▶ [WHAT THE TASK ASKS] Each record below needs to be set down again exactly.

Collected data entries
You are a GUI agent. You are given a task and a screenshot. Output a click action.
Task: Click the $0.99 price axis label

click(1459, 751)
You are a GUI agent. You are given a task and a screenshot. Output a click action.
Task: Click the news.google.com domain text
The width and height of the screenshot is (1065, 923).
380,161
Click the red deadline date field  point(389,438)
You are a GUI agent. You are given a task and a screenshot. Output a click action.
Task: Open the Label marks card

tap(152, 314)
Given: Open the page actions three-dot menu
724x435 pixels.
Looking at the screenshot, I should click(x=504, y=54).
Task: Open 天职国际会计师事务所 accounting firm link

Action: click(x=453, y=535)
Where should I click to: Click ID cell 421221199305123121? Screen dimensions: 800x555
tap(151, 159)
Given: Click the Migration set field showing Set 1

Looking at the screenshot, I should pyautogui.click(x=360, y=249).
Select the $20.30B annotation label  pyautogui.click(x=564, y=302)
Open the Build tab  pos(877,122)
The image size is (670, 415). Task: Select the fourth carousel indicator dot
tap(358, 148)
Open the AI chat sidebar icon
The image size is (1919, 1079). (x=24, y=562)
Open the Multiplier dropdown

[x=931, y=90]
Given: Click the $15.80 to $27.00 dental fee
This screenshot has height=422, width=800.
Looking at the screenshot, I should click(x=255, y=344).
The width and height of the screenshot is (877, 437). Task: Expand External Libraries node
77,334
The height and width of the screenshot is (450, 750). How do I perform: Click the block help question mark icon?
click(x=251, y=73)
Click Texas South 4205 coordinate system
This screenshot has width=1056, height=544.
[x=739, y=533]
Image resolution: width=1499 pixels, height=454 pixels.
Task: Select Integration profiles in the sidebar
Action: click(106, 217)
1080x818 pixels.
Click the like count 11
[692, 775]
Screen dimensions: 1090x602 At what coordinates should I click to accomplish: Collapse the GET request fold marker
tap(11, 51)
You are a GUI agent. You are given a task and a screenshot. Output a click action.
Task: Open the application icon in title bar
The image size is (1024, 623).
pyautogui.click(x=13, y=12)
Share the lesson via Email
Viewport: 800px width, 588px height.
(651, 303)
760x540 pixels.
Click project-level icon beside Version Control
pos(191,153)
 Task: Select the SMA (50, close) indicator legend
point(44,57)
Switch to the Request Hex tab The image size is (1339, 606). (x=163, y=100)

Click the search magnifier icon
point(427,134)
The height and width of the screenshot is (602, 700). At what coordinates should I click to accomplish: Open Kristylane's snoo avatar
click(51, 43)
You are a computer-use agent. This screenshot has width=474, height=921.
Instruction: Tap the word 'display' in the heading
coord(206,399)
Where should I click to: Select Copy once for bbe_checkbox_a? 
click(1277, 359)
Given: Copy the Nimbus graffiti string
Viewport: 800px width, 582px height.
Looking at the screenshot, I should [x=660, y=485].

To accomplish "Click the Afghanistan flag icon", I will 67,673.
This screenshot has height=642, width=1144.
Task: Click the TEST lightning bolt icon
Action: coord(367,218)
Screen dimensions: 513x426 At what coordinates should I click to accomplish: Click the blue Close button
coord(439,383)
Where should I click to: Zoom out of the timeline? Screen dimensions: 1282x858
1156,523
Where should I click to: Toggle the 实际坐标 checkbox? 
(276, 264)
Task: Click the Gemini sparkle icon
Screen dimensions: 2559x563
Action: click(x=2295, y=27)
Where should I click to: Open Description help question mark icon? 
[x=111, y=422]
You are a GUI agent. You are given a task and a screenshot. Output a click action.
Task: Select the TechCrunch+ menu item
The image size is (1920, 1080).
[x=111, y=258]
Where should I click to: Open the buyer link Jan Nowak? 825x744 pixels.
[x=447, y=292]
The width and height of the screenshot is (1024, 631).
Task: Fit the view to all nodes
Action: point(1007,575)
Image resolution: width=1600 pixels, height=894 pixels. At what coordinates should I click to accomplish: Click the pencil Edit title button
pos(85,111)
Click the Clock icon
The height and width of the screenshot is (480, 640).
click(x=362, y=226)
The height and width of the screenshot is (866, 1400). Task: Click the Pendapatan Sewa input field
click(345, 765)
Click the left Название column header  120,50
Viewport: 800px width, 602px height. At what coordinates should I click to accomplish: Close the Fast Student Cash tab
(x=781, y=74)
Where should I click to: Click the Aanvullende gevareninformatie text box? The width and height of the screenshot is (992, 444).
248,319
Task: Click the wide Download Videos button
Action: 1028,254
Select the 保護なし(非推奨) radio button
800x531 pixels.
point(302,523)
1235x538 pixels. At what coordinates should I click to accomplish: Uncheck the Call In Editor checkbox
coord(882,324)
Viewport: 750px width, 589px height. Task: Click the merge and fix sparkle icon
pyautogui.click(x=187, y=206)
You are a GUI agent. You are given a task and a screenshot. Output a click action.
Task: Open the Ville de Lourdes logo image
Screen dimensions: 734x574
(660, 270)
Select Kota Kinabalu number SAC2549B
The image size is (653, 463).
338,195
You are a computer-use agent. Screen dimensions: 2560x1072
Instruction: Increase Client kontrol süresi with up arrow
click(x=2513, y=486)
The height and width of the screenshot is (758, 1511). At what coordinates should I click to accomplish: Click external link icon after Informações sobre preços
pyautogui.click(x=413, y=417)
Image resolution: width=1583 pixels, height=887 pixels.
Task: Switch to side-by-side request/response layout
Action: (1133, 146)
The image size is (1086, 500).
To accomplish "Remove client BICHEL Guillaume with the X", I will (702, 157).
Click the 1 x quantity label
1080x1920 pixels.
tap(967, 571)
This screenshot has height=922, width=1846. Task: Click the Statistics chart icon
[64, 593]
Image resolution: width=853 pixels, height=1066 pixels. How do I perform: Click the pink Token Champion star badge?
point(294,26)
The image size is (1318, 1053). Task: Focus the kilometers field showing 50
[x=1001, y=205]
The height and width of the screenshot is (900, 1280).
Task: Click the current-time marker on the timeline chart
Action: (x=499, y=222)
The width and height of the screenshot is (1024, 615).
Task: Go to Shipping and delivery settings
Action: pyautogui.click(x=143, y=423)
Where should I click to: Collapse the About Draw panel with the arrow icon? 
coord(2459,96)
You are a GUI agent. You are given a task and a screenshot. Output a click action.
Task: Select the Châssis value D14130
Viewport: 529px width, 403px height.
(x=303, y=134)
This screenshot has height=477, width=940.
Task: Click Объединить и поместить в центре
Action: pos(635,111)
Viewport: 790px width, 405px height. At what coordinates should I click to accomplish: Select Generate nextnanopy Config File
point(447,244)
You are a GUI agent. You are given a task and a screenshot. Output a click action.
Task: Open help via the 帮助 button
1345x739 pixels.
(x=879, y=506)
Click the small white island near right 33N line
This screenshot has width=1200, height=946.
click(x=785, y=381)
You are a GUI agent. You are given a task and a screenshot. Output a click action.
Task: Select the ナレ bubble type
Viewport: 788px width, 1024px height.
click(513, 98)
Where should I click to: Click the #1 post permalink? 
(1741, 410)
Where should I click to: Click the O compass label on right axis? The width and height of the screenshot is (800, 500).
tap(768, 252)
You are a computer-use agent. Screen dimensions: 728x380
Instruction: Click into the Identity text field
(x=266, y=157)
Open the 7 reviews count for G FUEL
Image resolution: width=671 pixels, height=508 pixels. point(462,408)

▶ [RESULT]
You are a GUI agent. You are given a task and a screenshot. Output a click action.
Task: Click the $0.99 price axis label

click(1459, 751)
You are a GUI agent. You are given a task and a screenshot. Output a click action.
Task: Click the news.google.com domain text
The width and height of the screenshot is (1065, 923).
380,161
Click the red deadline date field  point(389,438)
You are a GUI agent. You are given a task and a screenshot. Output a click action.
Task: Open the Label marks card

tap(152, 314)
Given: Open the page actions three-dot menu
724x435 pixels.
Looking at the screenshot, I should click(x=504, y=54).
Task: Open 天职国际会计师事务所 accounting firm link

Action: click(x=453, y=535)
Where should I click to: Click ID cell 421221199305123121? Screen dimensions: 800x555
tap(151, 159)
Given: Click the Migration set field showing Set 1

Looking at the screenshot, I should pyautogui.click(x=360, y=249).
Select the $20.30B annotation label  pyautogui.click(x=564, y=302)
Open the Build tab  pos(877,122)
The image size is (670, 415). Task: Select the fourth carousel indicator dot
tap(358, 148)
Open the AI chat sidebar icon
The image size is (1919, 1079). (x=24, y=562)
Open the Multiplier dropdown

[x=931, y=90]
Given: Click the $15.80 to $27.00 dental fee
This screenshot has height=422, width=800.
Looking at the screenshot, I should click(x=255, y=344).
The width and height of the screenshot is (877, 437). Task: Expand External Libraries node
77,334
The height and width of the screenshot is (450, 750). How do I perform: Click the block help question mark icon?
click(x=251, y=73)
Click Texas South 4205 coordinate system
This screenshot has width=1056, height=544.
[x=739, y=533]
Image resolution: width=1499 pixels, height=454 pixels.
Task: Select Integration profiles in the sidebar
Action: click(106, 217)
1080x818 pixels.
Click the like count 11
[692, 775]
Screen dimensions: 1090x602 At what coordinates should I click to accomplish: Collapse the GET request fold marker
tap(11, 51)
You are a GUI agent. You are given a task and a screenshot. Output a click action.
Task: Open the application icon in title bar
The image size is (1024, 623).
pyautogui.click(x=13, y=12)
Share the lesson via Email
Viewport: 800px width, 588px height.
(651, 303)
760x540 pixels.
Click project-level icon beside Version Control
pos(191,153)
 Task: Select the SMA (50, close) indicator legend
point(44,57)
Switch to the Request Hex tab The image size is (1339, 606). (x=163, y=100)

Click the search magnifier icon
point(427,134)
The height and width of the screenshot is (602, 700). At what coordinates should I click to accomplish: Open Kristylane's snoo avatar
click(51, 43)
You are a computer-use agent. This screenshot has width=474, height=921.
Instruction: Tap the word 'display' in the heading
coord(206,399)
Where should I click to: Select Copy once for bbe_checkbox_a? 
click(1277, 359)
Given: Copy the Nimbus graffiti string
Viewport: 800px width, 582px height.
Looking at the screenshot, I should [x=660, y=485].

To accomplish "Click the Afghanistan flag icon", I will 67,673.
This screenshot has height=642, width=1144.
Task: Click the TEST lightning bolt icon
Action: coord(367,218)
Screen dimensions: 513x426 At what coordinates should I click to accomplish: Click the blue Close button
coord(439,383)
Where should I click to: Zoom out of the timeline? Screen dimensions: 1282x858
1156,523
Where should I click to: Toggle the 实际坐标 checkbox? 
(276, 264)
Task: Click the Gemini sparkle icon
Screen dimensions: 2559x563
Action: click(x=2295, y=27)
Where should I click to: Open Description help question mark icon? 
[x=111, y=422]
You are a GUI agent. You are given a task and a screenshot. Output a click action.
Task: Select the TechCrunch+ menu item
The image size is (1920, 1080).
[x=111, y=258]
Where should I click to: Open the buyer link Jan Nowak? 825x744 pixels.
[x=447, y=292]
The width and height of the screenshot is (1024, 631).
Task: Fit the view to all nodes
Action: point(1007,575)
Image resolution: width=1600 pixels, height=894 pixels. At what coordinates should I click to accomplish: Click the pencil Edit title button
pos(85,111)
Click the Clock icon
The height and width of the screenshot is (480, 640).
click(x=362, y=226)
The height and width of the screenshot is (866, 1400). Task: Click the Pendapatan Sewa input field
click(345, 765)
Click the left Название column header  120,50
Viewport: 800px width, 602px height. At what coordinates should I click to accomplish: Close the Fast Student Cash tab
(x=781, y=74)
Where should I click to: Click the Aanvullende gevareninformatie text box? The width and height of the screenshot is (992, 444).
248,319
Task: Click the wide Download Videos button
Action: 1028,254
Select the 保護なし(非推奨) radio button
800x531 pixels.
point(302,523)
1235x538 pixels. At what coordinates should I click to accomplish: Uncheck the Call In Editor checkbox
coord(882,324)
Viewport: 750px width, 589px height. Task: Click the merge and fix sparkle icon
pyautogui.click(x=187, y=206)
You are a GUI agent. You are given a task and a screenshot. Output a click action.
Task: Open the Ville de Lourdes logo image
Screen dimensions: 734x574
(660, 270)
Select Kota Kinabalu number SAC2549B
The image size is (653, 463).
338,195
You are a computer-use agent. Screen dimensions: 2560x1072
Instruction: Increase Client kontrol süresi with up arrow
click(x=2513, y=486)
The height and width of the screenshot is (758, 1511). At what coordinates should I click to accomplish: Click external link icon after Informações sobre preços
pyautogui.click(x=413, y=417)
Image resolution: width=1583 pixels, height=887 pixels.
Task: Switch to side-by-side request/response layout
Action: (1133, 146)
The image size is (1086, 500).
To accomplish "Remove client BICHEL Guillaume with the X", I will (702, 157).
Click the 1 x quantity label
1080x1920 pixels.
tap(967, 571)
This screenshot has height=922, width=1846. Task: Click the Statistics chart icon
[64, 593]
Image resolution: width=853 pixels, height=1066 pixels. How do I perform: Click the pink Token Champion star badge?
point(294,26)
The image size is (1318, 1053). Task: Focus the kilometers field showing 50
[x=1001, y=205]
The height and width of the screenshot is (900, 1280).
Task: Click the current-time marker on the timeline chart
Action: (x=499, y=222)
The width and height of the screenshot is (1024, 615).
Task: Go to Shipping and delivery settings
Action: pyautogui.click(x=143, y=423)
Where should I click to: Collapse the About Draw panel with the arrow icon? 
coord(2459,96)
You are a GUI agent. You are given a task and a screenshot. Output a click action.
Task: Select the Châssis value D14130
Viewport: 529px width, 403px height.
(x=303, y=134)
This screenshot has height=477, width=940.
Task: Click Объединить и поместить в центре
Action: pos(635,111)
Viewport: 790px width, 405px height. At what coordinates should I click to accomplish: Select Generate nextnanopy Config File
point(447,244)
You are a GUI agent. You are given a task and a screenshot. Output a click action.
Task: Open help via the 帮助 button
1345x739 pixels.
(x=879, y=506)
Click the small white island near right 33N line
This screenshot has width=1200, height=946.
click(x=785, y=381)
You are a GUI agent. You are given a task and a screenshot. Output a click action.
Task: Select the ナレ bubble type
Viewport: 788px width, 1024px height.
click(513, 98)
Where should I click to: Click the #1 post permalink? 
(1741, 410)
Where should I click to: Click the O compass label on right axis? The width and height of the screenshot is (800, 500).
tap(768, 252)
You are a computer-use agent. Screen dimensions: 728x380
Instruction: Click into the Identity text field
(x=266, y=157)
Open the 7 reviews count for G FUEL
Image resolution: width=671 pixels, height=508 pixels. point(462,408)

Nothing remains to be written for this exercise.